Original Article

Complex Distal Humerus Fractures—Comparison of Polyaxial Locking and Nonlocking Screw Configurations—A Preliminary Biomechanical Study

Hungerer, Sven MD^*; Wipf, Felix MSc^‡; von Oldenburg, Geert MSc^‡; Augat, Peter PhD^*; Penzkofer, Rainer PhD^*

^*Institute of Biomechanics, Trauma Center Murnau, Murnau, Germany and Paracelsus Medical University, Salzburg, Austria; and

^‡Stryker Osteosynthesis, Biomechanics Groups, Schönkirchen, Germany and Selzach, Switzerland.

Reprints: Sven Hungerer, MD, Institute of Biomechanics, Trauma Center Murnau, Küntscher Strasse 8, 82418 Murnau, Germany (e-mail: [email protected]).
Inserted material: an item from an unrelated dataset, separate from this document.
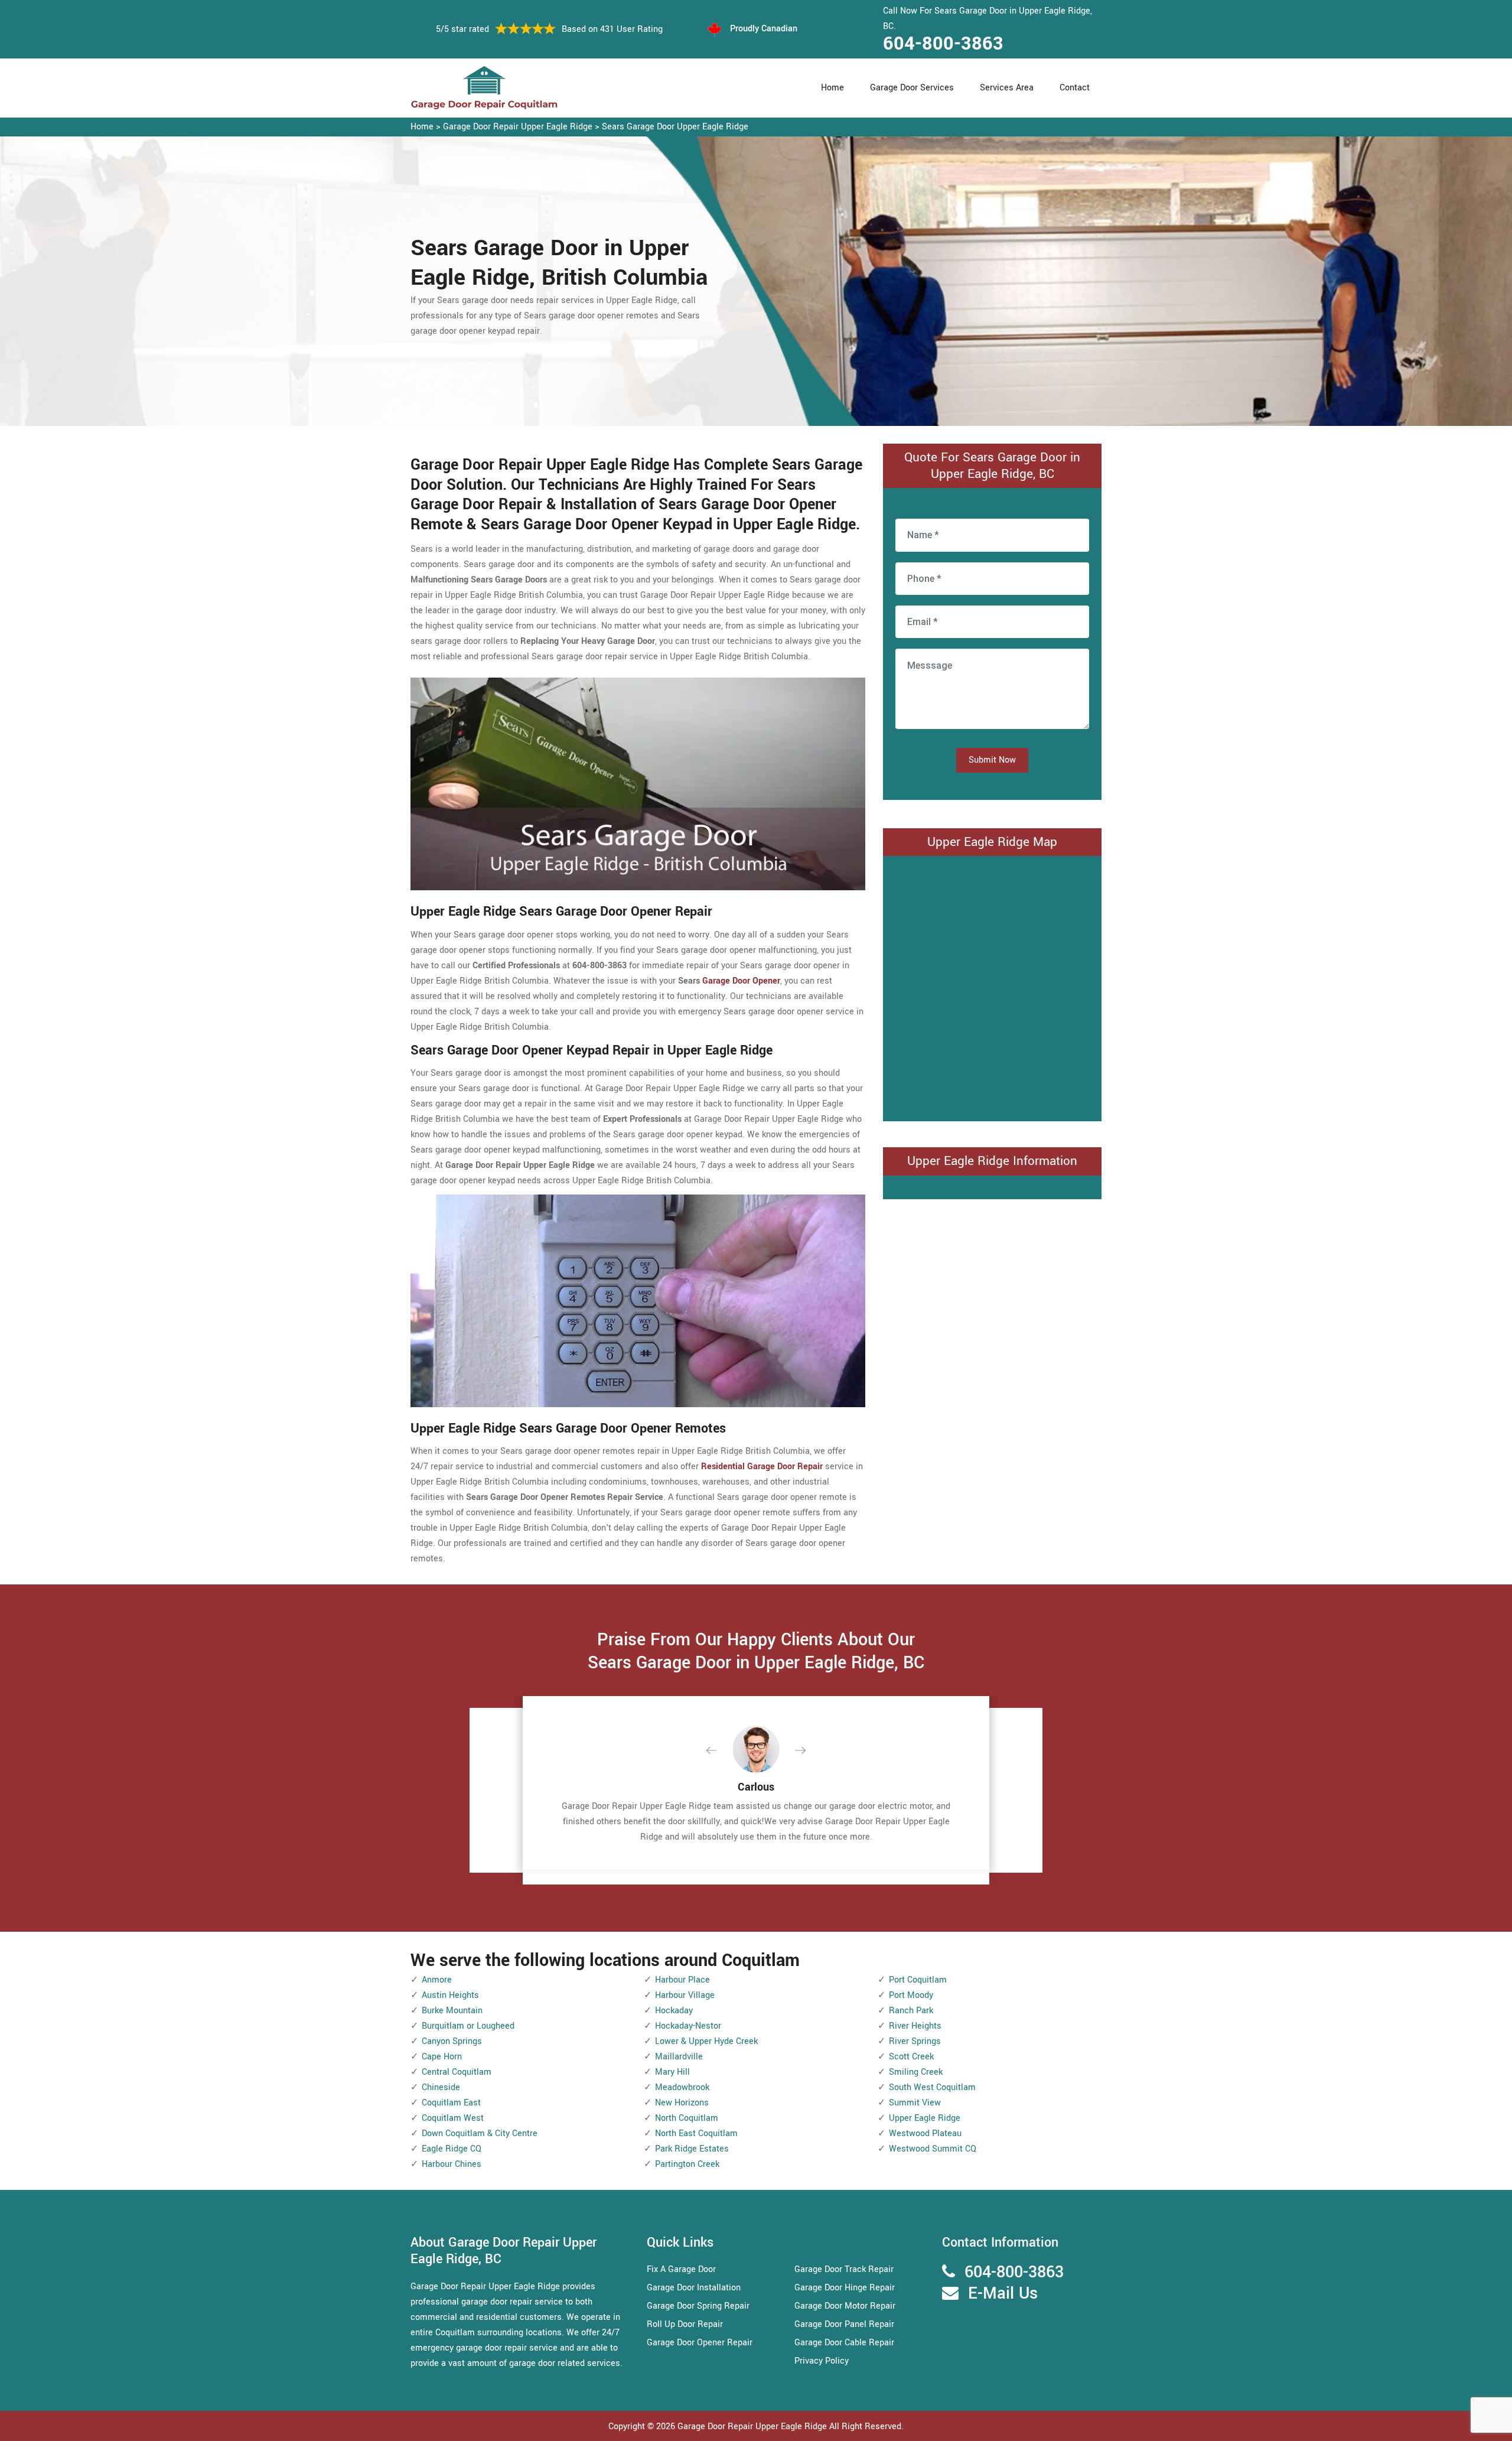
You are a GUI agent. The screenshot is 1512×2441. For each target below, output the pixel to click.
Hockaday (674, 2010)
F. Wipf is an employee of Stryker Osteosynthesis, Switzerland, and G. von Oldenburg is an employee of Stryker Osteosynthesis, Germany, and both receive regular salary. P. Augat receives or has received research support and consultant honorariums from the following companies: Stryker Osteosynthesis, Smith & Nephew, Aesculap, and Arthrex. The Institute of Biomechanics, Murnau, received financial funding for the implants and research work from Stryker Osteosynthesis, Germany, for the study. For the remaining authors, no conflicts of interest were declared.

Accepted May 22, 2013

Journal of Orthopaedic Trauma 28(3):p 130-136, March 2014. | DOI: 10.1097/BOT.0b013e31829d19a4

Abstract

Objective:

The investigation hypothesized that in current anatomical precontoured plates, angular stability plays only a minor role for the efficacy of the osteosynthesis at the distal humerus.

Methods:

An AO C2.3 fracture model was simulated and osteosynthesis performed with plates positioned in parallel. System rigidity and median fatigue limit were analyzed in artificial bones and the cycles to failure in cadaver specimens. Loads were applied in anterior–posterior direction (75° flexion) and axial direction (5° flexion). Four composite bone groups were investigated as follows: (1) 2.7 mm polyaxial locking screws, (2) 3.5 mm polyaxial locking screws, (3) 3.5 mm polyaxial locking screws and a gap bridging screw, and (4) 2.7 mm nonlocking screws. Two cadaver groups were investigated with 3.5 mm diameter polyaxial locking (5) versus nonlocking screws (6).

Results:

There were no differences in stiffness found between the locking versus nonlocking constructs in artificial (1) versus (4) and in cadaver bones (5) versus (6). The larger screw diameter of 3.5 mm in combination with a gap bridging screw significantly increased construct stiffness by 25% (3). The median fatigue limit was significantly increased using larger screw diameters (2) and a gap bridging screw (3). In cadaver bones, the polyaxial locking screws constructs (5) resisted higher peak loads and more cycles until failure compared with nonlocking constructs (6).

Conclusions:

System stiffness increases with larger screw diameters and becomes significant with additional gap bridging screws in artificial bones. The use of polyaxial locking screws in anatomical adapted plates becomes more important in poor bone quality.